**Try it**: Switch "Unemployment Rate" to "Inflation Rate" in the entries from the line containing "Locate an element" through the end, inclusive, leaving everything else unchanged.

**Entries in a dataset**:
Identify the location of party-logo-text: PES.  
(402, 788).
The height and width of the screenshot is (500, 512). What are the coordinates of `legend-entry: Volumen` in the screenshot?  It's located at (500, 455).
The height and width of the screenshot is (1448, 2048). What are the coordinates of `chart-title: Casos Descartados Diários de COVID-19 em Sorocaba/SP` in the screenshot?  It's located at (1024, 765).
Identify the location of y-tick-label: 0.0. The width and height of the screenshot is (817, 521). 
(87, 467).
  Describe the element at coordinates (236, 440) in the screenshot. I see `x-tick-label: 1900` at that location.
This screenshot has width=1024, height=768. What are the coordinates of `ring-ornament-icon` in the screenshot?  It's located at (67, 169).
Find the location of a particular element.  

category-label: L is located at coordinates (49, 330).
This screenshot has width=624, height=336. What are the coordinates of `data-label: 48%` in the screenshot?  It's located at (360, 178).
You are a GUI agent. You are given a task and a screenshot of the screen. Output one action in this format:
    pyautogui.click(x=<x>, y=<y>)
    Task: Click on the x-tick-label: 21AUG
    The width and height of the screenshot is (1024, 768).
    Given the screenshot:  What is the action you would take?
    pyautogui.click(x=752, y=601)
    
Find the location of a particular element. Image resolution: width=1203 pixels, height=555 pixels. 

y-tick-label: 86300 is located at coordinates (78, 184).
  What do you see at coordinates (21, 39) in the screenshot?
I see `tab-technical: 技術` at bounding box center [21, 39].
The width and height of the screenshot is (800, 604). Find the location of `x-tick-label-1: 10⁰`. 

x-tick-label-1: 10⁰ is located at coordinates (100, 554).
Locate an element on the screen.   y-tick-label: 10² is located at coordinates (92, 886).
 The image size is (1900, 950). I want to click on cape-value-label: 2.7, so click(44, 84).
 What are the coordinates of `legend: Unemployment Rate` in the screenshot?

**Result of this task**:
Locate an element on the screen.   y-tick-label: 10² is located at coordinates (92, 886).
 The image size is (1900, 950). I want to click on cape-value-label: 2.7, so click(44, 84).
 What are the coordinates of `legend: Inflation Rate` in the screenshot?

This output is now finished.